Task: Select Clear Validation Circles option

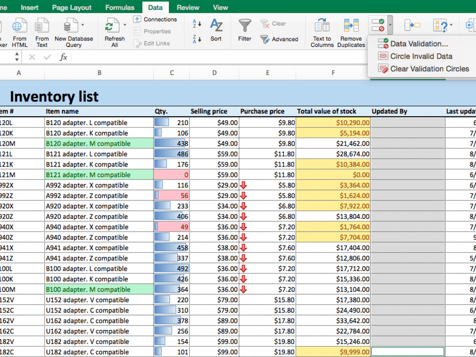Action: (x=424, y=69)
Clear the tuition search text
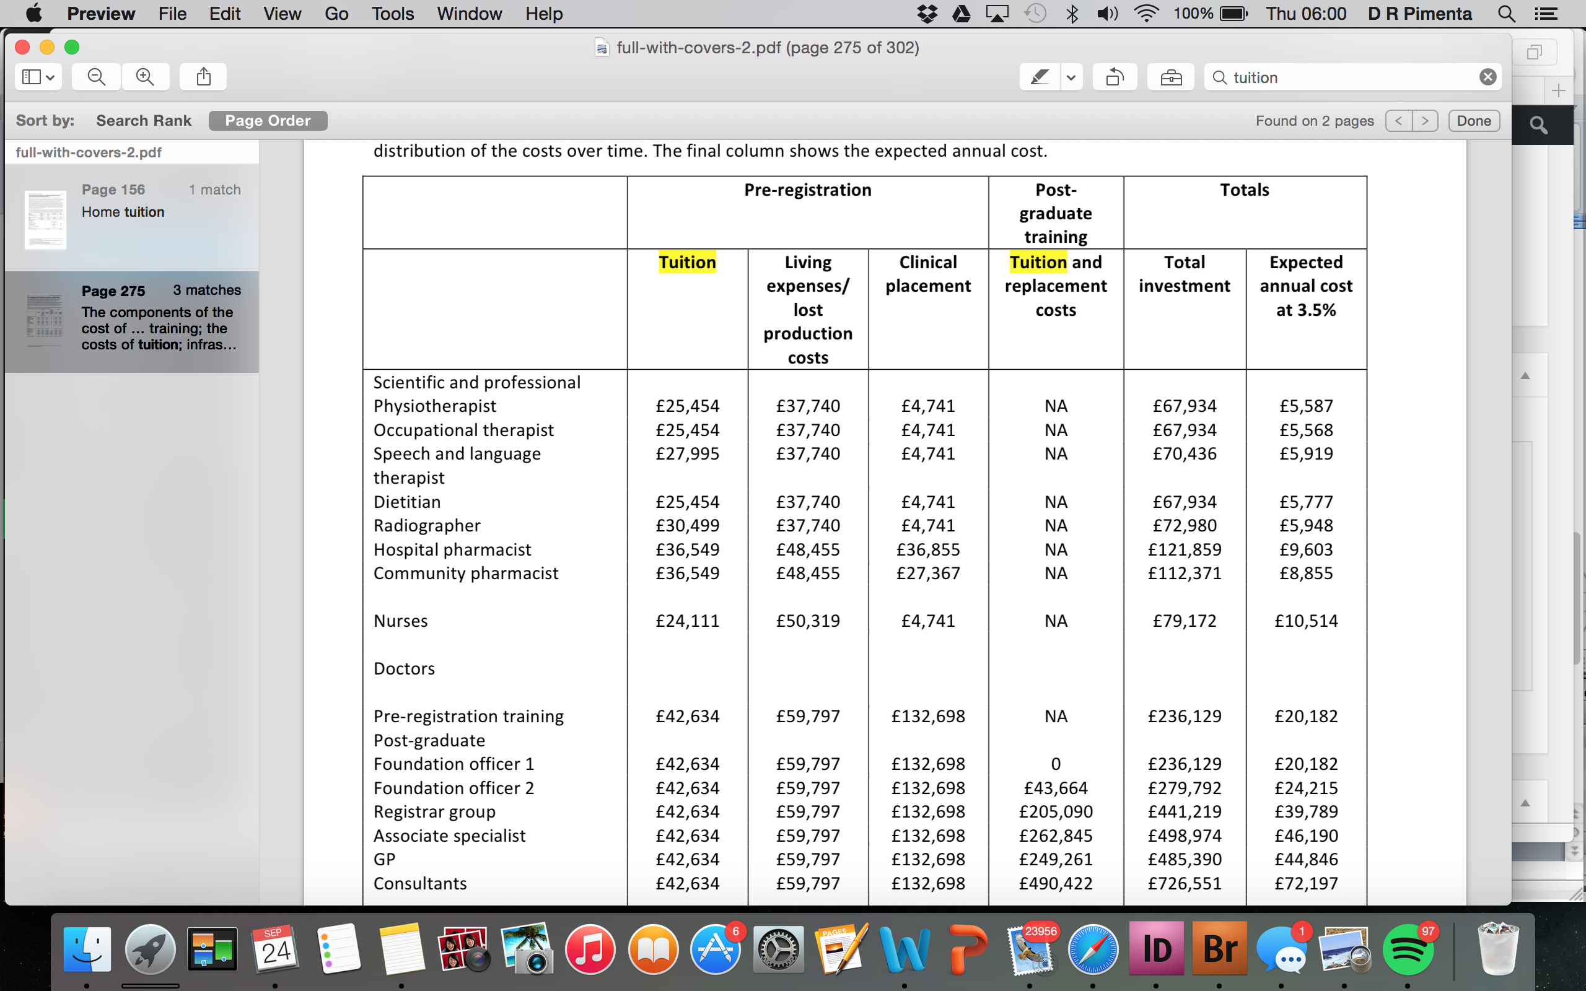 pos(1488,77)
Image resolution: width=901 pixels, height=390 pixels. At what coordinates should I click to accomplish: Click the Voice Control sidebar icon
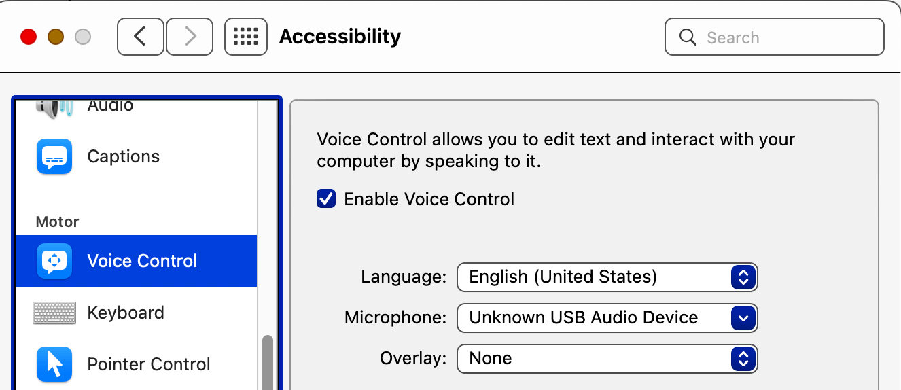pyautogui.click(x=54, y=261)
---
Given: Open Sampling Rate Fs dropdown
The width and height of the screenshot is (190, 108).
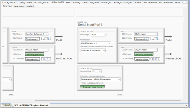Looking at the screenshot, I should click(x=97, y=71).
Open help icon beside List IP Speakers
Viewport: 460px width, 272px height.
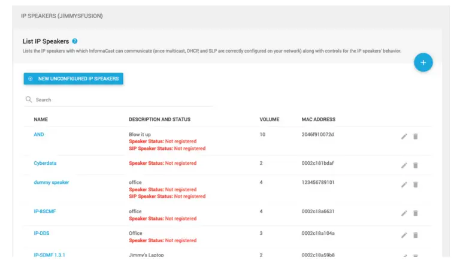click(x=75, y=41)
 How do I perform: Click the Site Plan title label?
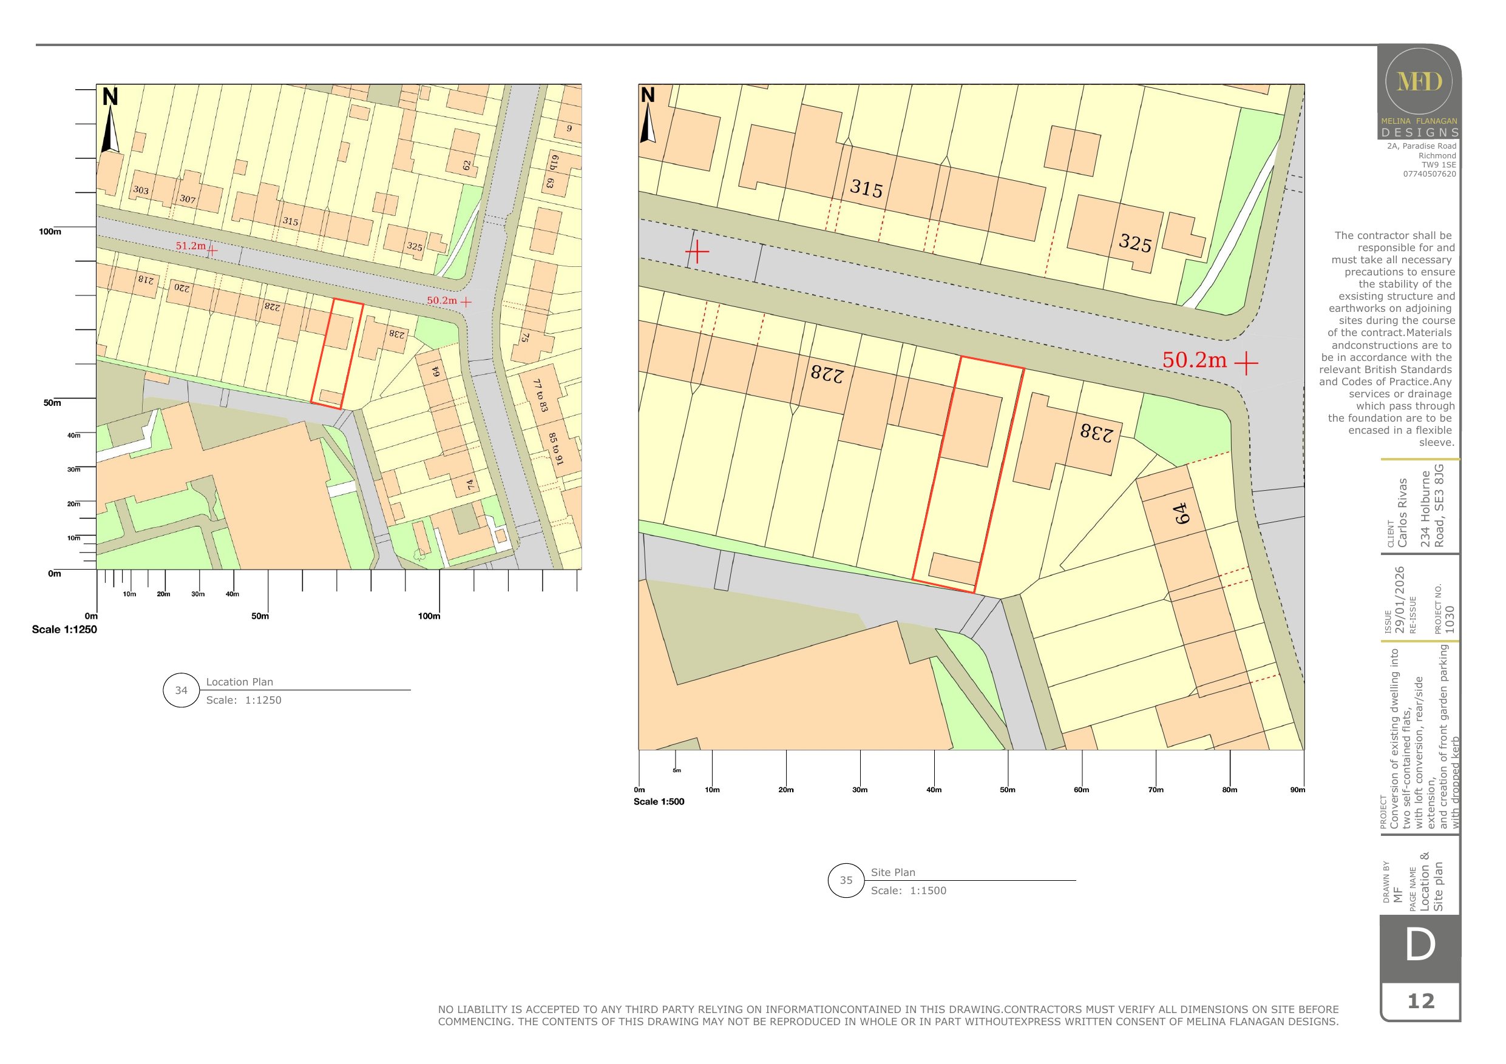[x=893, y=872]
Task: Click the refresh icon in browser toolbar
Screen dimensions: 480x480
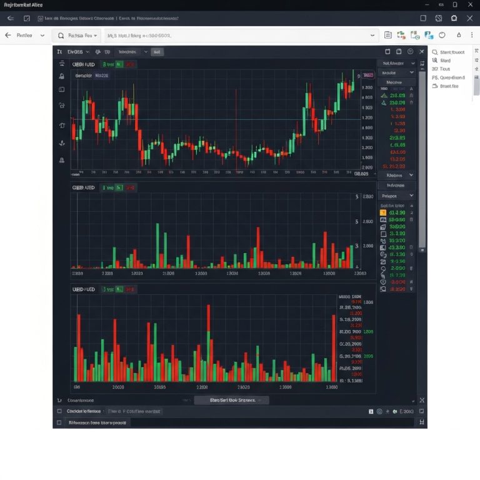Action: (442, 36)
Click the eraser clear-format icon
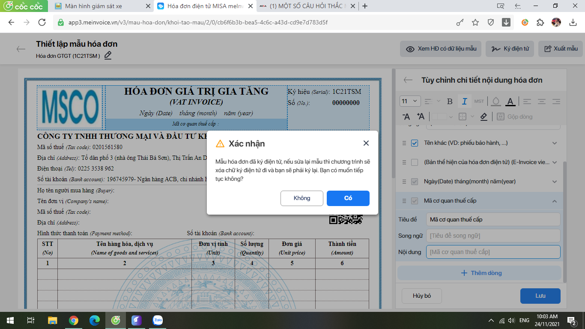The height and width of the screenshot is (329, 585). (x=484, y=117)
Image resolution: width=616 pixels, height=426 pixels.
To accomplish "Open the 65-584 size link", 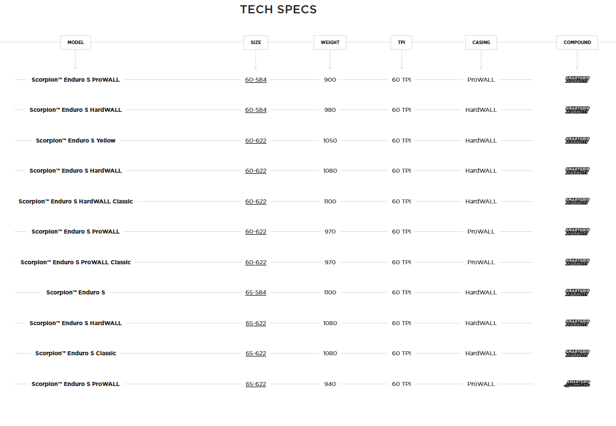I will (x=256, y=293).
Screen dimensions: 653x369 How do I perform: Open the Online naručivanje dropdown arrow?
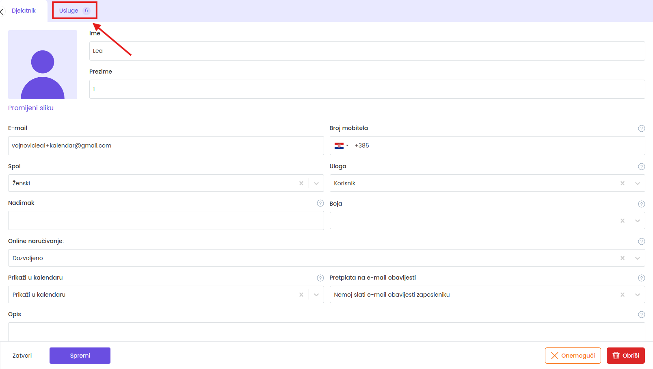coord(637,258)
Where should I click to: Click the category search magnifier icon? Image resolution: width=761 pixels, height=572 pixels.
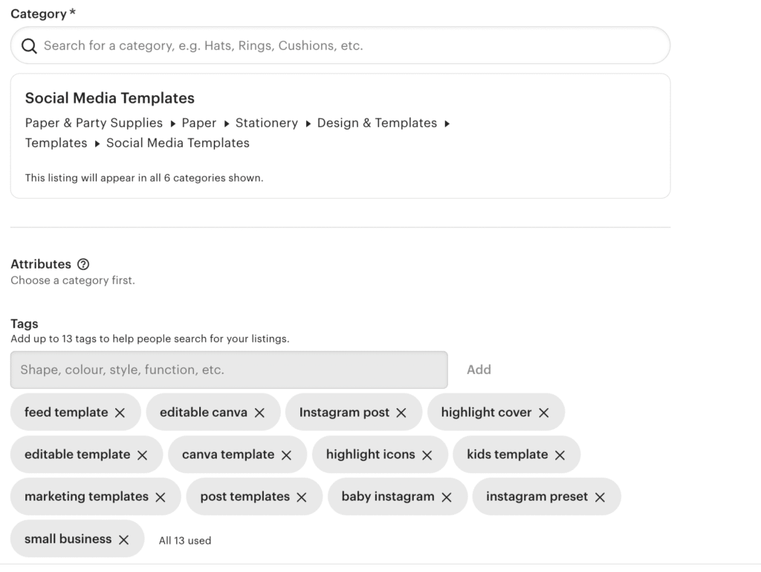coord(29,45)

__Task to complete__:
Convert the records from the line containing "Task: Select Clear Validation Circles option" through the line containing "pyautogui.click(x=54, y=261)", inclusive, into a two-column CSV with the columns instruction and click_point. Put each instruction and its answer in one quoted field per row, replace line breaks with spaces, and omit the pictures.

__Answer to this exercise__:
instruction,click_point
"Task: Select Clear Validation Circles option","Action: (x=424, y=69)"
"Clear the tuition search text","pos(1488,77)"
"Image resolution: width=901 pixels, height=390 pixels. At what coordinates should I click to accomplish: Click the Voice Control sidebar icon","pyautogui.click(x=54, y=261)"